Elon Musk et Mark Zuckerberg figurent parmi les hommes les plus puissants du monde. En plus de leur statut de milliardaire, ils possèdent et contrôlent les réseaux sociaux X, Instagram et Facebook. Musk et Zuckerberg contrôlent donc en tout temps qui voit quoi sur son « feed » personnalisé.
Ce que l’on voit influence la formation de son opinion, aussi politique. D’après une étude réalisée en Suisse, la majorité des jeunes adultes reste au courant de l’actualité via les réseaux sociaux. En soi, cela ne constituerait pas un problème. Seulement, Musk et Zuckerberg se mêlent activement de la politique aux États-Unis et propagent ouvertement des idées de droite et d’extrême droite. Parallèlement, il n’est presque plus possible de faire la distinction entre les faits vérifiés et les fake news. De plus, X et Facebook ont totalement distordu la signification du droit de s’exprimer librement, tolérant des discours haineux et discriminatoires sur leurs plateformes.
Des algorithmes partisans
La Commission fédérale des médias a sonné l’alerte. D’après ses expert-es, les réseaux sociaux représentent un danger pour la démocratie suisse. Car les algorithmes sur Instagram, X ou TikTok peuvent désinformer, polariser et radicaliser leurs utilisateurs et utilisatrices. De plus, à cause des parts du marchés immenses que les entreprises possèdent, il est difficile pour des alternatives de s’établir.
Que peut donc faire la Confédération ? Les expert-es de la Cofem présentent des possibilités de gouvernance dans leur rapport. Une suggestion serait par exemple le développement du droit de concurrence pour les adapter aux spécificités du marché des plateformes sociales. La Cofem suggère aussi de forcer les plateformes à mettre en place un système de recommandation de contenu sans profilage : cela pourrait réduire la radicalisation et la polarisation sur les réseaux sociaux.
La Confédération traîne
Le conseiller national Jean Tschopp (VD) avait en février dernier demandé l’avis du Conseil fédéral précisément à ce sujet. Dans sa réponse, ce dernier indique avoir commencé un projet de consultation, inspiré par le « Digital Services Act » de l’Union européenne – que le groupe parlementaire du PS avait motionné de reprendre. Ce projet vise à renforcer « les droits des utilisateurs face aux intermédiaires » et aussi à mieux protéger les consommateur-trices « contre le discours de haine numérique ».

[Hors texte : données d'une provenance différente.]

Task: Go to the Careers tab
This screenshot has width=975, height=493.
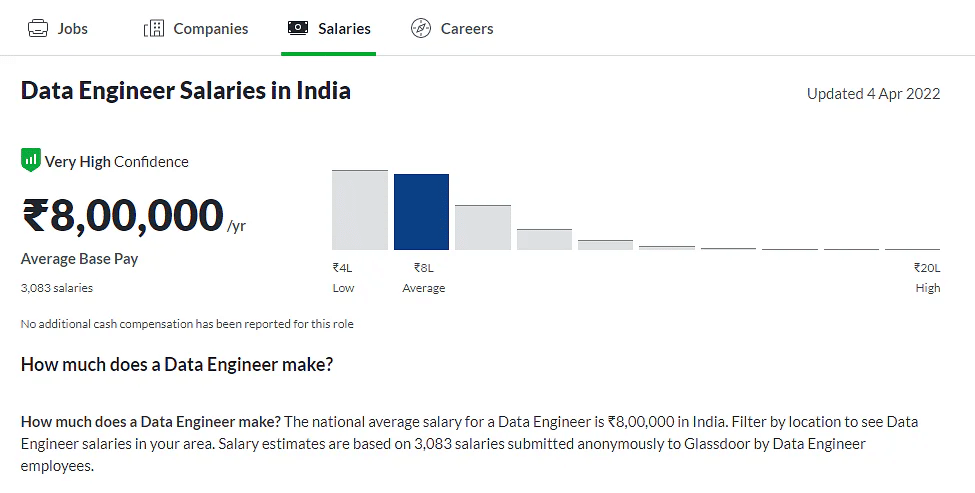Action: coord(467,28)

Quant aux plateformes comme X, Facebook ou Instagram, le Conseil fédéral veut les soumettre à une surveillance et introduire des mécanismes sensés vérifier le « respect des devoirs de diligence ». Ainsi, ce projet renforcerait « les droits fondamentaux de la communication et le bon fonctionnement du débat public ».
Cela fait presque un an que le Conseil fédéral a répondu à l’interpellation de Jean Tschopp. Un premier projet devait être livré fin mars 2024, puis à l’automne 2024. Entretemps, les États-Unis ont élu un président d’extrême droite, aidé et influencé par Elon Musk et les élites de la Silicon Valley. Et le centre-droit suisse refuse toute aide économique pour les médias.
Pire encore, le service public médiatique risque d’être démantelé par l’initiative anti-SSR, actuellement discutée au Parlement. Cela serait irresponsable dans une époque où le risque de désinformation est plus grand que jamais et la démocratie est mise sous pression. La Cofem, elle aussi, recommande de l’aide au journalisme direct et une réinterprétation moderne du service public.